MSという巨人に生身で応戦する為に、人間としての何かを全員が放棄している。散文的には薬物使用。
「派手に、しかし正確に動け。火線を絶やすな。このまま抑え続けろ」
ドム・トローペン1個中隊。強大な戦力だがしかし、既出の通り、ほぼオーストラリア大陸全土を領有するトリントンという一大戦略拠点を制圧するということであればあまりにも、少ない。先制奇襲の利を以って極限された戦術的優越を確保しているに過ぎない。
それでも、半没構造を縦横に叩き、敵の頭を抑え続けていたドムトロの1機が、遂にがくりと動きを止めた。
「PAK!!」
瞬時に警告が挙がる。元は戦車兵が対戦車砲の存在を僚友に通告する叫びだった。
「猟兵か。連邦にも少しは骨があるな」
ベテランの一人が嘯く。
「だがもう遅い」ほくそえむ。ガトー少佐は。
しかし。と、ザメル。680mm口径の巨砲を搭載した支援MSを操るライダーは小さくごちる。少佐も存外、無理を言う。

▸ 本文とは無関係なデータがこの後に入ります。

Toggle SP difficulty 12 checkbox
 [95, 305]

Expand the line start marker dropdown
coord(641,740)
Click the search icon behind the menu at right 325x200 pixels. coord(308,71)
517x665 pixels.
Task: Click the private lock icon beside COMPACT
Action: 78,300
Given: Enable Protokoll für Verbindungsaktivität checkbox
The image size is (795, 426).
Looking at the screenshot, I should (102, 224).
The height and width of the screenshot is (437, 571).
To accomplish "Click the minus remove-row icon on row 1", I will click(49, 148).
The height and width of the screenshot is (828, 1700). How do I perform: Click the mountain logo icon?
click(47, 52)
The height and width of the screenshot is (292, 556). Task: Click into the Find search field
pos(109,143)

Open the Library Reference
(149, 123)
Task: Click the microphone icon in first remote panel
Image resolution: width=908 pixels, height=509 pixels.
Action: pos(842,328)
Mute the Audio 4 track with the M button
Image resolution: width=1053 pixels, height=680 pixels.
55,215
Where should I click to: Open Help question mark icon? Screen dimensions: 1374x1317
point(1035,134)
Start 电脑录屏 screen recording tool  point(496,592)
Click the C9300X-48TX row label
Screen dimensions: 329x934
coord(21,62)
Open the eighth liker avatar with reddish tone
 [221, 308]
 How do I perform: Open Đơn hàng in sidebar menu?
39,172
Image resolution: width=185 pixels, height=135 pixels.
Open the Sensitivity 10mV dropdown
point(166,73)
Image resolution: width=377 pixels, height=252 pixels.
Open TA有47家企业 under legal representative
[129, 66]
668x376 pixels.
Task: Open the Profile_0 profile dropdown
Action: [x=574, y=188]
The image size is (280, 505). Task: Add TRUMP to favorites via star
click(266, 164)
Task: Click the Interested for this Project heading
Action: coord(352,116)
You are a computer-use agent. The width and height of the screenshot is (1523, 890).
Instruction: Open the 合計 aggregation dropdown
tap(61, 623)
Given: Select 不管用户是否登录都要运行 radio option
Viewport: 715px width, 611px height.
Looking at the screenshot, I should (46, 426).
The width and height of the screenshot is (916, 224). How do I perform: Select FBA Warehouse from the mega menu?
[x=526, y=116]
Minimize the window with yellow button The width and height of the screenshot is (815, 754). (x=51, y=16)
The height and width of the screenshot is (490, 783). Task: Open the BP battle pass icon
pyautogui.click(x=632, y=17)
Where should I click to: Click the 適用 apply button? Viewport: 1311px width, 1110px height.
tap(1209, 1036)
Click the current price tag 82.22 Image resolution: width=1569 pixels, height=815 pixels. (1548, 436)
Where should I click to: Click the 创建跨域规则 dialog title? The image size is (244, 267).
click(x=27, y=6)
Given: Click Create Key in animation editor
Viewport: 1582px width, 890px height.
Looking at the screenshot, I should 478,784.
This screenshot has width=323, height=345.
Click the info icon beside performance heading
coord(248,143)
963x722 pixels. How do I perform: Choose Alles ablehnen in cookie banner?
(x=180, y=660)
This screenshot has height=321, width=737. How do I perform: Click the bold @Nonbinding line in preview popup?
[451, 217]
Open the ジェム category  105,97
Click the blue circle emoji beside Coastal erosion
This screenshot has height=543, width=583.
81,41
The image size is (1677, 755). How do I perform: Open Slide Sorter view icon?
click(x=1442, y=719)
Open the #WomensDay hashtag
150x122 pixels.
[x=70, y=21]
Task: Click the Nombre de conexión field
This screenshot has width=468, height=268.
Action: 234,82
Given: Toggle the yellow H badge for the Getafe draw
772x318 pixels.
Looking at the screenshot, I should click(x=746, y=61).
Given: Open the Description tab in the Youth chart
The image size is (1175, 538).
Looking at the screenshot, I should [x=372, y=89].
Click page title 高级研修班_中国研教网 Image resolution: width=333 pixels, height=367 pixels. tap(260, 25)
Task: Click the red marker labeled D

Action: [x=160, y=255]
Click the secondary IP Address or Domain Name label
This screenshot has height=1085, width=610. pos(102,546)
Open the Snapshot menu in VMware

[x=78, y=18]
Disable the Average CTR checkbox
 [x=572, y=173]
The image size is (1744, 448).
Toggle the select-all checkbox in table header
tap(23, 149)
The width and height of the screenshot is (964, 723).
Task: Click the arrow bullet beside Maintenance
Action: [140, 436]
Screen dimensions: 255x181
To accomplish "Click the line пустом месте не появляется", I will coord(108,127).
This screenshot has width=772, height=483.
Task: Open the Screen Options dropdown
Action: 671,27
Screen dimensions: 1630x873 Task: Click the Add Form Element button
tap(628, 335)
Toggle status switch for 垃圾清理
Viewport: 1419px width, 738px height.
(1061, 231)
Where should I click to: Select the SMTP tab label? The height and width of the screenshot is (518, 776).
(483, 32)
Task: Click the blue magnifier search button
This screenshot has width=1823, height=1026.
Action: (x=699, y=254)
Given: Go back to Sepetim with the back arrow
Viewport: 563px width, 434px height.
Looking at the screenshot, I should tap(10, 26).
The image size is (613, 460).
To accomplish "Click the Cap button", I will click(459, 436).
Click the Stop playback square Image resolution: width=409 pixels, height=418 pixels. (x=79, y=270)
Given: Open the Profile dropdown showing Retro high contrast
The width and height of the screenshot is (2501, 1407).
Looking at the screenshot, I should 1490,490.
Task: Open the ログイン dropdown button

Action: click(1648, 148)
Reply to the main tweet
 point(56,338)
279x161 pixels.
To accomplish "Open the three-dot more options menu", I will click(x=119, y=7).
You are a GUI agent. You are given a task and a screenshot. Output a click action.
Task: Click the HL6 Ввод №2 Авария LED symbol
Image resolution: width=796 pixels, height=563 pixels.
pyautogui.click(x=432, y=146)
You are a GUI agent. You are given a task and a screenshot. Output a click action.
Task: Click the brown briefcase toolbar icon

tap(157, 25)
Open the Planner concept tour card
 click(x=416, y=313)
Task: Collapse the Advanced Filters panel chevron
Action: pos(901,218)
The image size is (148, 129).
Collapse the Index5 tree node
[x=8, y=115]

680mm。 因みに史上名高いあの大日本帝國海軍、戦艦大和の主砲が460mm、だ。
「何だか騒がしいわねぇ」
と。
意識が、飛んだ。
くどい様だが、MSの起動には思った他手間が掛かる。
アナエレに潜伏したモールがそのリスクを回避する手筈であった。
しかし。今その手段は閉ざされた。であれば。
断念するのでなければ。モアベターを選択するしかない。
「な、なに、今の……」
言葉が続かなかった。
爆発、閃光。
それが見えている、大穴。
アルビオンの側壁に大穴が開いたということに気づくだけで随分な時間が掛かった。
「な、なにが……起きてるの……」
ふらり。その場で立ち上がろうとして後ろから突き倒された。
「ウラキ少尉?!」
「敵襲です!!」
「て、てきって……」
そのウラキが叩き伏せられる。もう何がなんだか。
いや。
知ってる。漸く現実の一端を捕まえた。
「アナベル……??!!」
相手も氷付く。まさか戦場の真っ只中でファーストネームで呼び止められるとは。
「……ニナ……の……か……」
押し出す様に、辛うじてそれだけを口にした。
ルセットはいきり立った。
「アナベル!あなた、何でここに?!。ニナは……!!」
ふっ。
息が詰まる。がほげほはほ。
「許せ」
短く捨て置いて、ガトー。
「待って、アナベル!ニナは……」が。
今度こそ絶句した。
ドムタイプのMSが2機、忽然と出現していた。
02を擱座機回収の要領で抱えこんだ。
「ガンダム2号機は戴いていく!!ジオン再興の為に!!!」
02のコクピットに仁王立ちするガトーが、吼える。
「アナベル!!あなた!!まだそんな戦争ゴッコを!!そんな妄想の為にニナは……!!」
知れず、頬に伝わせながら、ルセット絶叫。